In a novel which has been so beholden to the perspectives of other people, the epilogue closing with a quote from an external character seems apt. The quote functions as a summation of the novel, not just in terms of the meaning of its words, but in its literary function. In explicit terms, the audience’s perception of Robert is verified at the moment of his death: he was an innocent man and he met his end trying to save horses and mules from the horrors inflicted on them by man. The wounds he sustained in doing so end his functional life as well as his military career. Our perception of Robert’s innocence is verified by his wounds; our perception of Robert’s military career is verified by his court martial. In this sense, the quote carries a weight of meaning which is appropriate to the text. However, in a metaphorical sense, the quote carries additional meaning. After a series of different perspectives which have allowed the audience to grasp the complicated nature of Robert’s character, it is only through one final perspective that the audience is able to neatly tie everything together. It is an additional reminder of the inevitability of subjectivity and the impossible nature of the objective perspective.
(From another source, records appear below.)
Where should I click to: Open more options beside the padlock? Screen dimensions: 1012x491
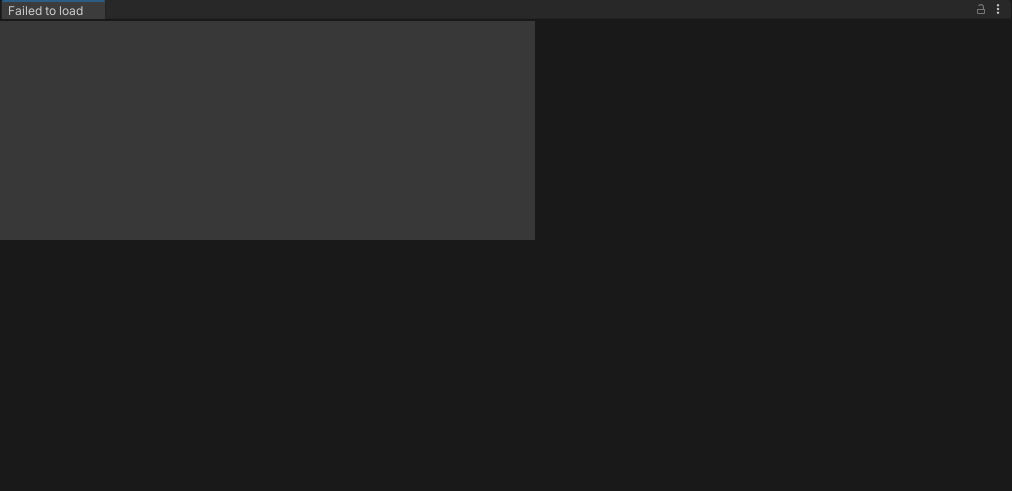(998, 9)
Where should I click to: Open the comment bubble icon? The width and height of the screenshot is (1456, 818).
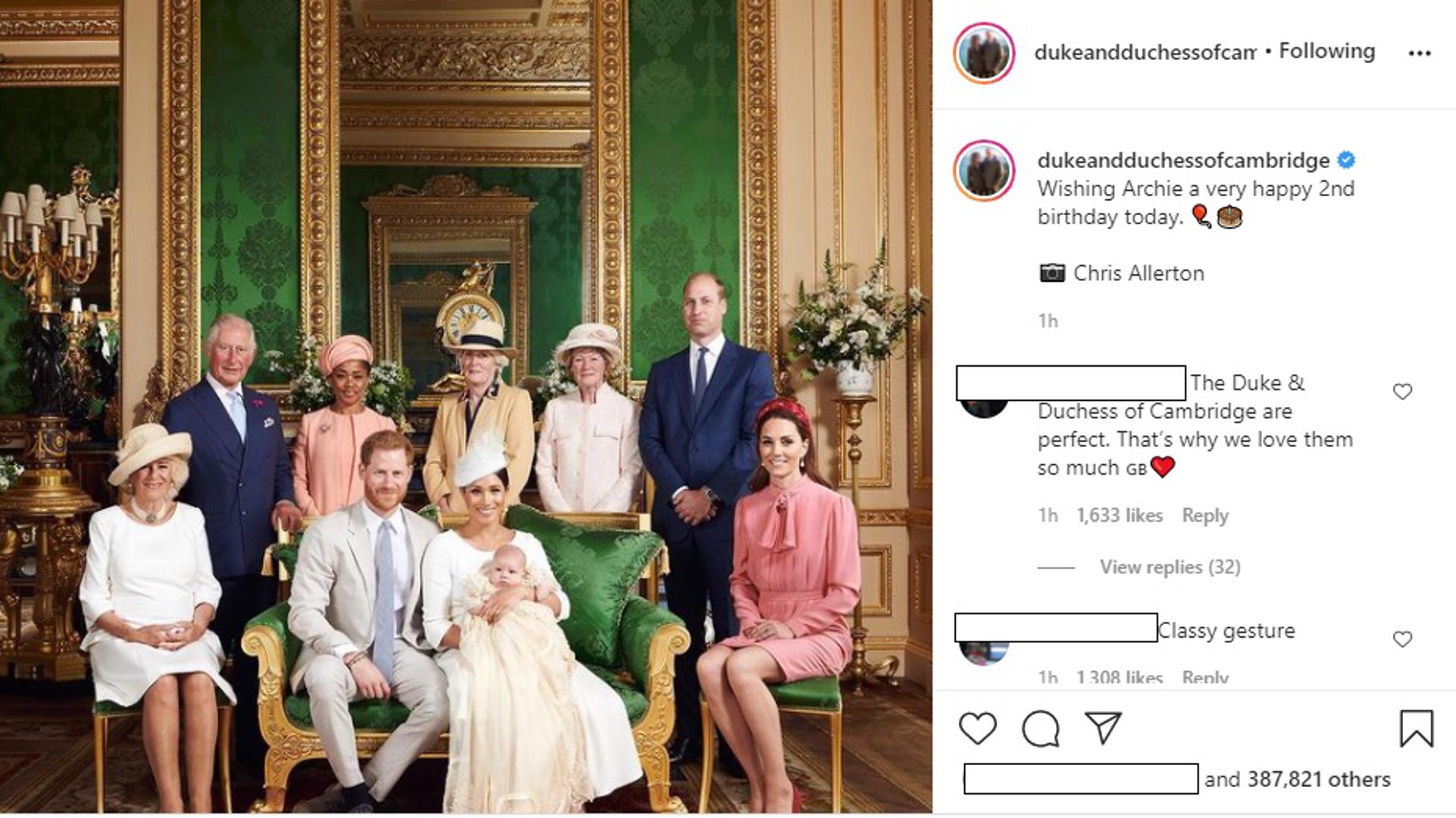[x=1040, y=729]
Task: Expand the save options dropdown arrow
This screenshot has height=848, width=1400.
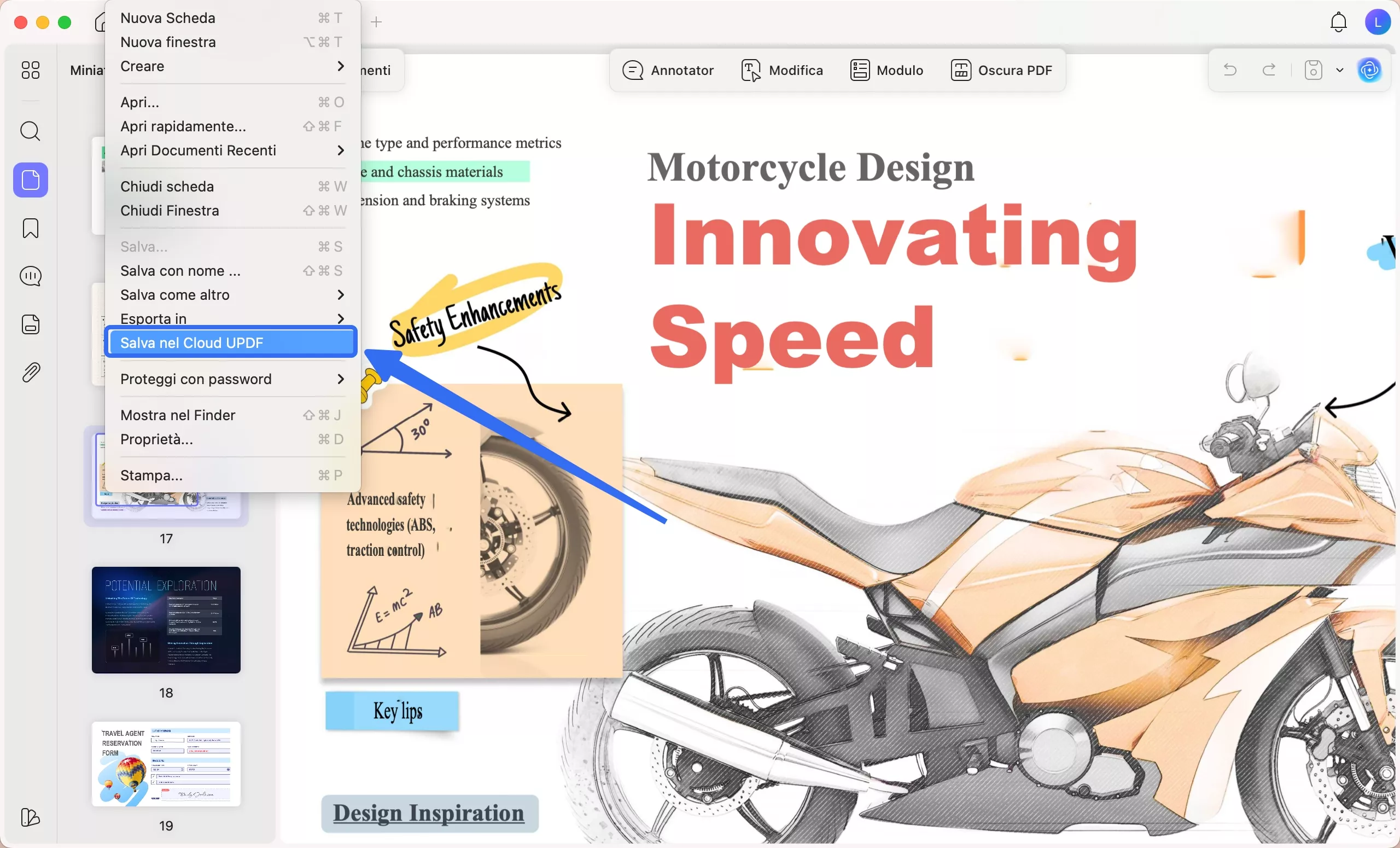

“The Archivist closes her book.”
After the epilogue, there is one more reminder to the audience of the importance of the novel’s structure. Here, the Archivist is closing the library. Further investigation into the life of Robert Ross is not possible, the research is complete. The audience, addressed again in the second person perspective, is given one lasting image as a summation of the text. Despite the novel’s anti-war themes and the time spent in the trenches, the image is one which has been relatively unseen thus far. It is of a moment when Robert was happy. He and Rowena ride on the family horse together; Robert is helping his sister, fulfilling the role he feels as though he was born into. Rather than pain or suffering, rather than the misery of Robert’s family life after the death of his sister or the terror of the life he witnessed on the battlefields, this is a reminder to the audience of humanity’s potential. Robert is no longer burdened with being a metaphor or a protagonist. Instead, he is permitted a lasting moment of joy. Just as the photographs and the archives remind the audience of the brutality of war, this final image is a reminder of the qualities of human life which similarly endure.